I hate that I'm single at almost 27. It is painful, it is lonely, and it is discouraging. I wonder if my poor choices throughout my life have robbed me of what my heart desires most... not punishment, per se, but just forcing God to move on to plan B (or C or D...). "This is a reminder that one detour doesn't cancel our destination.
These words are for the whispers that haunt us and tell us life is over.

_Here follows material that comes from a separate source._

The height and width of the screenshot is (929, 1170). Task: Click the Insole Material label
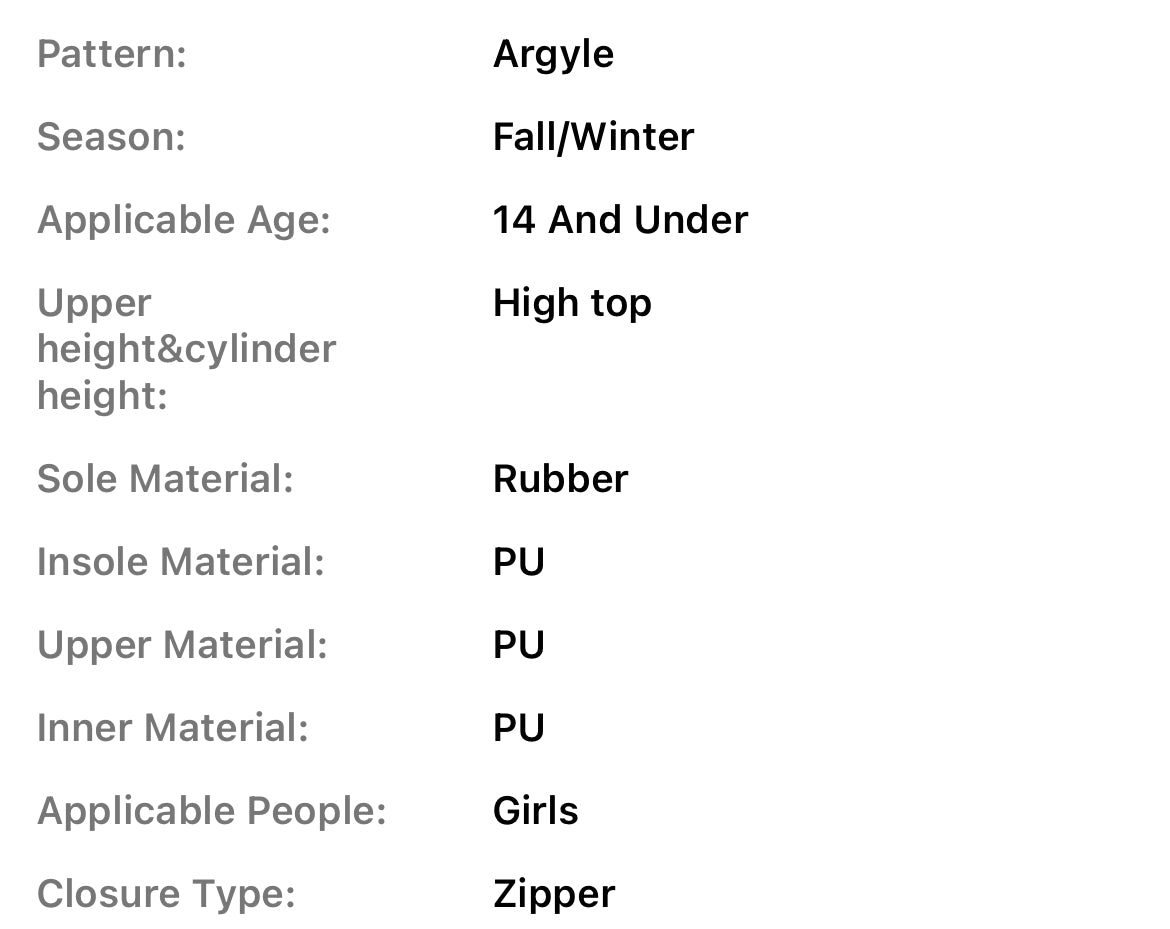click(181, 562)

This book is for your shattered pieces. You have been beautifully
wounded." I wonder what God's plan is for me... I question whether or not a husband and children are part of that plan. I struggle with knowing that what I desire is a God-given desire placed in the heart of man, from the moment Adam realized that all creatures except him had a mate and God created Eve to be his help-meet. What I desire is not sinful or bad, but yet God chooses to not give me my desire right now and I don't know that He ever will. I think He wants me to desire Him, His will, His plan more than any ideas I might have for myself. I have been beautifully wounded, and through Lost and Found, I have been reminded that God has a plan that is not altered by my poor choices; He is just waiting for me to say yes. Waiting for me to sacrifice my own will in exchange for His."You have to try to trust Him with the parts of you that still hurt. He's not expecting perfection. All He needs is a yes."

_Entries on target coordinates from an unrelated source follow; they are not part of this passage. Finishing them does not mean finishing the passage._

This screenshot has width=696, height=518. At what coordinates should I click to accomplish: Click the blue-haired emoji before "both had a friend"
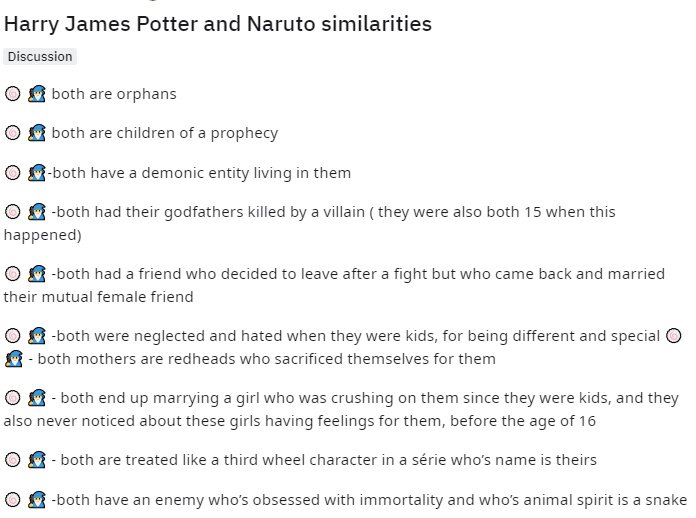[37, 273]
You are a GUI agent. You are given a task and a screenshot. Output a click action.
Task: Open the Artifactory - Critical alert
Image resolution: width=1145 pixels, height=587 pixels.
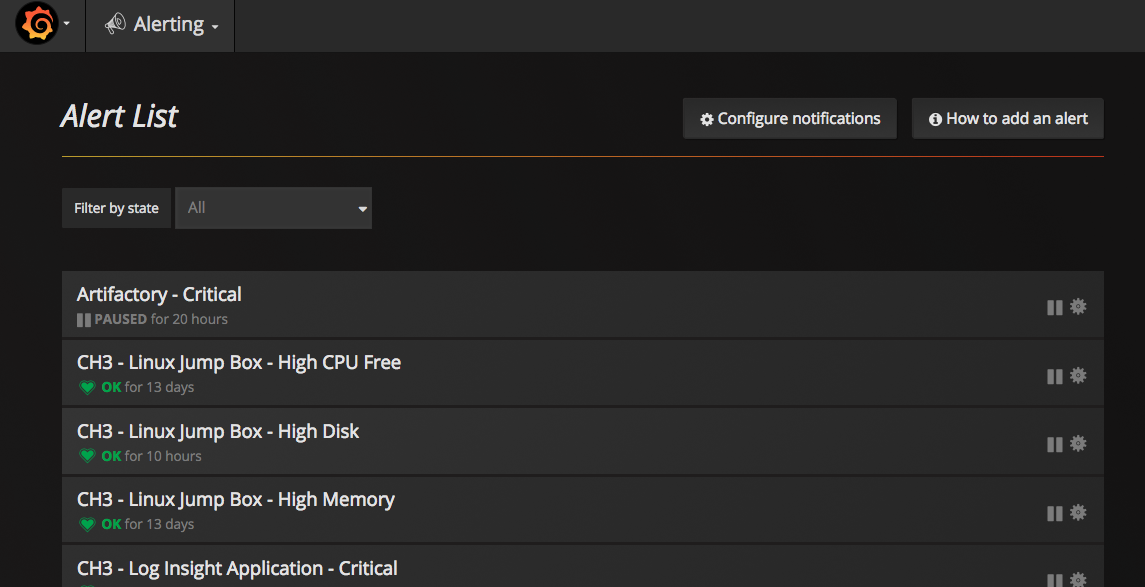(159, 294)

"If there is anything more devastating than heartbreak, it has to be the
feelings we carry when we feel we've lost our destiny. When the things
we hoped for feel so incredibly out of reach, we resent our surroundings
because it's not what we envisioned. Somehow during these times we must
learn to thank God for His provision. I'm convinced how you handle a
setback will determine the strength of your comeback." This is not the life I envisioned, but it's the one I have. "Even though your life may not be what you wanted, it's still a life that someone else isn't here to enjoy. It's yours." Lately I've been trying to thank God for His provision... for the character He's building in me through these painful experiences. For the opportunities that I've had to be independent and strong and learn to do things on my own because I've had no other choice.
In addition to those included above, here are a few other quotes from the book:
"Maybe we aren't as lost as we think we are. We just can't see beyond the shame of being lost in the first place."

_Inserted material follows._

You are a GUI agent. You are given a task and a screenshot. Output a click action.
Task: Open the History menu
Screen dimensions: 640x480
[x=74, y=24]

"Perhaps our biggest issue is not that we can't see ourselves; it's that we can't accept that even when we're broken, His love for us has not been distorted."
"When God chooses to trust us with grace, it's because He believes that we're capable fo doing things better than we did before.
Merciful God that He is, He doesn't just leave us in our misery to suffer. When we learn to find peace in trial, He knows that our season of suffering can come to an end. So often we look for Him to calm the storms of our lives. But there are times when the storm can't go away because we need the rain.
Can you stop being afraid of the thunder long enough to feel the rain?"
I received a free copy of this book from the publisher in exchange for an honest review.